In 1904 Cousins was elected state superintendent of public instruction; under his leadership between 1905 and 1910, several important educational reforms were introduced, including state accreditation, public school taxes, and the upgrading of standards for teachers. Cousins helped organize the Texas Conference for Education in 1907, and in 1909 he became a member of the Texas State Library and Historical Commission. In 1910 he resigned his superintendency to become president of West Texas State Normal College (now West Texas State University) at Canyon, which he had helped establish. He carefully selected the faculty of the college and formulated the high standards for which it became noted. He and Joseph A. Hill coauthored a textbook, American History for Schools (1913), which was adopted by public schools in several southern states. Cousins's youngest son died of meningitis at the age of thirteen, and in his memory Cousins instituted the Gregg Cousins Loan Fund at West Texas State. In the summer of 1918 he resigned his presidency to go into business at Longview. At the ceremony in which he relinquished the position to Hill, Cousins placed on Hill's finger a gold ring symbolic of "the purity and permanency of the invisible values which this, our college, seeks to develop." This presidential ring has since been passed on to each succeeding WTSU president. The first women's dormitory at the college was built in 1920 and named in Cousins's honor.

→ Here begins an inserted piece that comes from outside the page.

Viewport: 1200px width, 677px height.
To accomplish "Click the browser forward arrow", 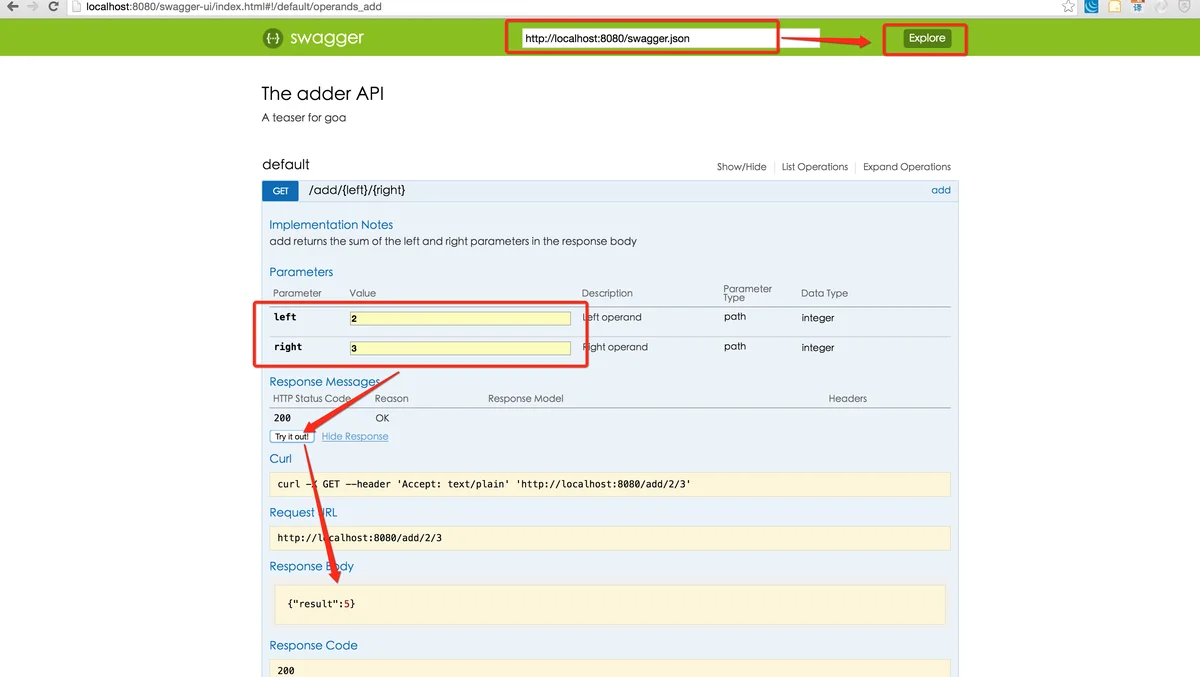I will click(34, 7).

Cousins remained at Longview until 1921, when he became superintendent of the Houston public schools. There he engaged in constructive reform until 1924, when he accepted the presidency of the new South Texas State Teachers College (now Texas A&M University at Kingsville). Although he tackled this new position with characteristic zeal, Cousins always regarded West Texas State as his "favorite child" and kept up with its progress. He took leave in 1926 to do graduate work at the University of Chicago and was given an LL.D. degree by Southwestern University at Georgetown in 1930. In 1929 he reorganized the curriculum of South Texas State College and changed its name to Texas College of Arts and Industries, seeking to provide a broader program worthy of greater financial support. However, the Great Depression reduced state funds, so that Cousins and the regents had to seek alternative sources of financing. In the long run his tireless efforts proved successful for the university. Cousins was a longtime member of the Texas State Teachers Association. On March 3, 1932, he died of influenza. He was buried in Kingsville Cemetery.